:: Extracted data ::

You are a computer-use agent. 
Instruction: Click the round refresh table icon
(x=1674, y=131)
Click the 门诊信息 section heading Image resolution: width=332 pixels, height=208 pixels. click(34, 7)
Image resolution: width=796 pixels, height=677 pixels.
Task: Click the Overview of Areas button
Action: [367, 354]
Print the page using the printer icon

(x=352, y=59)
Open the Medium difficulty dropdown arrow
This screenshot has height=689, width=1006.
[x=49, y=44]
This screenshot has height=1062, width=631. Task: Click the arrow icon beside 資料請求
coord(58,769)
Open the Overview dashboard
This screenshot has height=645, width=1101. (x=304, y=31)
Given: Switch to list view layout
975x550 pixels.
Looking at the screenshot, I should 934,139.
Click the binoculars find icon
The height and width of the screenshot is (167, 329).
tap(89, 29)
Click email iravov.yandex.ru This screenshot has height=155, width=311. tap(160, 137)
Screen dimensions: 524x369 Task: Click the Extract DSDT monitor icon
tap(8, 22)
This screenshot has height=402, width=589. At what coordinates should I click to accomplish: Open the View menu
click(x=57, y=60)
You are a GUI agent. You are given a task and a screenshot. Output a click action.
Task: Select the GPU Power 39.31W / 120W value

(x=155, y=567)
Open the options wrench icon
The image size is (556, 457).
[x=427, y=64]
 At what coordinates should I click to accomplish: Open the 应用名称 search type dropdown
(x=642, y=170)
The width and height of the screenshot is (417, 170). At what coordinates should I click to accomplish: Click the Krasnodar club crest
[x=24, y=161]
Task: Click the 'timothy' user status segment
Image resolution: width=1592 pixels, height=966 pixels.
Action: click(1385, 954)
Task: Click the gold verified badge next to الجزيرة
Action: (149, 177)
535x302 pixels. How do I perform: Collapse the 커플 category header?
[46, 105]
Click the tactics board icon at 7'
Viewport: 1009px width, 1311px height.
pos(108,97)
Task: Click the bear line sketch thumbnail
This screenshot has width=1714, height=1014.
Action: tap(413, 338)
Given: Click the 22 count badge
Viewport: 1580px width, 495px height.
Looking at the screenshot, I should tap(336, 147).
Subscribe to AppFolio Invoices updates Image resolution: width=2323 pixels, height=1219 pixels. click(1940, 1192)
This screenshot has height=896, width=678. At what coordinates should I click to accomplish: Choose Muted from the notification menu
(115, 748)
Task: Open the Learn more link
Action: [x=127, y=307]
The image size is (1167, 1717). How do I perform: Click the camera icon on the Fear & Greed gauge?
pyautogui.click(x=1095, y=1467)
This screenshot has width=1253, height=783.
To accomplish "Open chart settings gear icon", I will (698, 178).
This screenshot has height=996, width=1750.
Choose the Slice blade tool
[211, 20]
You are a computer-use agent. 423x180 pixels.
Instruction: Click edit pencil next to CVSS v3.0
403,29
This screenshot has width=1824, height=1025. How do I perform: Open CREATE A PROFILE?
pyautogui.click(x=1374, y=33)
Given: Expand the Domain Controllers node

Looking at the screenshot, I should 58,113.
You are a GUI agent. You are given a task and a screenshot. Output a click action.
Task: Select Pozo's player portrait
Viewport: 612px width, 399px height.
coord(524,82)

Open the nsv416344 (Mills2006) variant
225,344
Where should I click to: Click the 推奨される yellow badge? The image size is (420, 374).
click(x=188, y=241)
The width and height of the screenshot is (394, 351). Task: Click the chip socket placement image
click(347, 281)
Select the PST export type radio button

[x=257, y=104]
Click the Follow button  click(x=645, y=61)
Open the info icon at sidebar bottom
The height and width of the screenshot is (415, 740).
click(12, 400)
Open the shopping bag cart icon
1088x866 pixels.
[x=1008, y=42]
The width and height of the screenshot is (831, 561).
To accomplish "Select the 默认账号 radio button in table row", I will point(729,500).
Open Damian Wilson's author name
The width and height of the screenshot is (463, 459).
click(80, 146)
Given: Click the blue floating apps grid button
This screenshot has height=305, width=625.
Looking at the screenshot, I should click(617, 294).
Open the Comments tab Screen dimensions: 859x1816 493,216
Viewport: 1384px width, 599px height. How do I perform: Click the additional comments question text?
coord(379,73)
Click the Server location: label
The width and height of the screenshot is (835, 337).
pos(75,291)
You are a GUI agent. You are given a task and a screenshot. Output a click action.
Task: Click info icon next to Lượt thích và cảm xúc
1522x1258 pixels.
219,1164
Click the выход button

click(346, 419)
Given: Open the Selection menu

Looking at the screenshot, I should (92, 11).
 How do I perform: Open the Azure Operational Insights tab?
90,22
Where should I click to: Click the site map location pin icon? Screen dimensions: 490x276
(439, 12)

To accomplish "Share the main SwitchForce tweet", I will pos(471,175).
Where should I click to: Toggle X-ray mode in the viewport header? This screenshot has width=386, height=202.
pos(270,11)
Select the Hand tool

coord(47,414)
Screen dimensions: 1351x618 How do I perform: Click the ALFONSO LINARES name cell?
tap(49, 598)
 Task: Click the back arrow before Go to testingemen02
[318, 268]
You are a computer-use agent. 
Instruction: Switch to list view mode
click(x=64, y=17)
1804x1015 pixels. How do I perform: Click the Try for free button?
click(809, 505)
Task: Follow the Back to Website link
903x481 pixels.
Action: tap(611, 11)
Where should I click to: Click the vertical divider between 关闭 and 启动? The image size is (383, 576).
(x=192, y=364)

:::

What is needed:
Reproduce all of the rows above verbatim, line for line.

Solution to the problem:
You are a computer-use agent. 
Instruction: Click the round refresh table icon
(x=1674, y=131)
Click the 门诊信息 section heading Image resolution: width=332 pixels, height=208 pixels. click(34, 7)
Image resolution: width=796 pixels, height=677 pixels.
Task: Click the Overview of Areas button
Action: [367, 354]
Print the page using the printer icon

(x=352, y=59)
Open the Medium difficulty dropdown arrow
This screenshot has height=689, width=1006.
[x=49, y=44]
This screenshot has height=1062, width=631. Task: Click the arrow icon beside 資料請求
coord(58,769)
Open the Overview dashboard
This screenshot has height=645, width=1101. (x=304, y=31)
Given: Switch to list view layout
975x550 pixels.
Looking at the screenshot, I should 934,139.
Click the binoculars find icon
The height and width of the screenshot is (167, 329).
tap(89, 29)
Click email iravov.yandex.ru This screenshot has height=155, width=311. tap(160, 137)
Screen dimensions: 524x369 Task: Click the Extract DSDT monitor icon
tap(8, 22)
This screenshot has height=402, width=589. At what coordinates should I click to accomplish: Open the View menu
click(x=57, y=60)
You are a GUI agent. You are given a task and a screenshot. Output a click action.
Task: Select the GPU Power 39.31W / 120W value

(x=155, y=567)
Open the options wrench icon
The image size is (556, 457).
[x=427, y=64]
 At what coordinates should I click to accomplish: Open the 应用名称 search type dropdown
(x=642, y=170)
The width and height of the screenshot is (417, 170). At what coordinates should I click to accomplish: Click the Krasnodar club crest
[x=24, y=161]
Task: Click the 'timothy' user status segment
Image resolution: width=1592 pixels, height=966 pixels.
Action: click(1385, 954)
Task: Click the gold verified badge next to الجزيرة
Action: (149, 177)
535x302 pixels. How do I perform: Collapse the 커플 category header?
[46, 105]
Click the tactics board icon at 7'
Viewport: 1009px width, 1311px height.
pos(108,97)
Task: Click the bear line sketch thumbnail
This screenshot has width=1714, height=1014.
Action: tap(413, 338)
Given: Click the 22 count badge
Viewport: 1580px width, 495px height.
Looking at the screenshot, I should tap(336, 147).
Subscribe to AppFolio Invoices updates Image resolution: width=2323 pixels, height=1219 pixels. click(1940, 1192)
This screenshot has height=896, width=678. At what coordinates should I click to accomplish: Choose Muted from the notification menu
(115, 748)
Task: Open the Learn more link
Action: [x=127, y=307]
The image size is (1167, 1717). How do I perform: Click the camera icon on the Fear & Greed gauge?
pyautogui.click(x=1095, y=1467)
This screenshot has width=1253, height=783.
To accomplish "Open chart settings gear icon", I will (698, 178).
This screenshot has height=996, width=1750.
Choose the Slice blade tool
[211, 20]
You are a computer-use agent. 423x180 pixels.
Instruction: Click edit pencil next to CVSS v3.0
403,29
This screenshot has width=1824, height=1025. How do I perform: Open CREATE A PROFILE?
pyautogui.click(x=1374, y=33)
Given: Expand the Domain Controllers node

Looking at the screenshot, I should 58,113.
You are a GUI agent. You are given a task and a screenshot. Output a click action.
Task: Select Pozo's player portrait
Viewport: 612px width, 399px height.
coord(524,82)

Open the nsv416344 (Mills2006) variant
225,344
Where should I click to: Click the 推奨される yellow badge? The image size is (420, 374).
click(x=188, y=241)
The width and height of the screenshot is (394, 351). Task: Click the chip socket placement image
click(347, 281)
Select the PST export type radio button

[x=257, y=104]
Click the Follow button  click(x=645, y=61)
Open the info icon at sidebar bottom
The height and width of the screenshot is (415, 740).
click(12, 400)
Open the shopping bag cart icon
1088x866 pixels.
[x=1008, y=42]
The width and height of the screenshot is (831, 561).
To accomplish "Select the 默认账号 radio button in table row", I will point(729,500).
Open Damian Wilson's author name
The width and height of the screenshot is (463, 459).
click(80, 146)
Given: Click the blue floating apps grid button
This screenshot has height=305, width=625.
Looking at the screenshot, I should click(617, 294).
Open the Comments tab Screen dimensions: 859x1816 493,216
Viewport: 1384px width, 599px height. How do I perform: Click the additional comments question text?
coord(379,73)
Click the Server location: label
The width and height of the screenshot is (835, 337).
pos(75,291)
You are a GUI agent. You are given a task and a screenshot. Output a click action.
Task: Click info icon next to Lượt thích và cảm xúc
1522x1258 pixels.
219,1164
Click the выход button

click(346, 419)
Given: Open the Selection menu

Looking at the screenshot, I should (92, 11).
 How do I perform: Open the Azure Operational Insights tab?
90,22
Where should I click to: Click the site map location pin icon? Screen dimensions: 490x276
(439, 12)

To accomplish "Share the main SwitchForce tweet", I will pos(471,175).
Where should I click to: Toggle X-ray mode in the viewport header? This screenshot has width=386, height=202.
pos(270,11)
Select the Hand tool

coord(47,414)
Screen dimensions: 1351x618 How do I perform: Click the ALFONSO LINARES name cell?
tap(49, 598)
 Task: Click the back arrow before Go to testingemen02
[318, 268]
You are a computer-use agent. 
Instruction: Switch to list view mode
click(x=64, y=17)
1804x1015 pixels. How do I perform: Click the Try for free button?
click(809, 505)
Task: Follow the Back to Website link
903x481 pixels.
Action: tap(611, 11)
Where should I click to: Click the vertical divider between 关闭 and 启动? The image size is (383, 576).
(x=192, y=364)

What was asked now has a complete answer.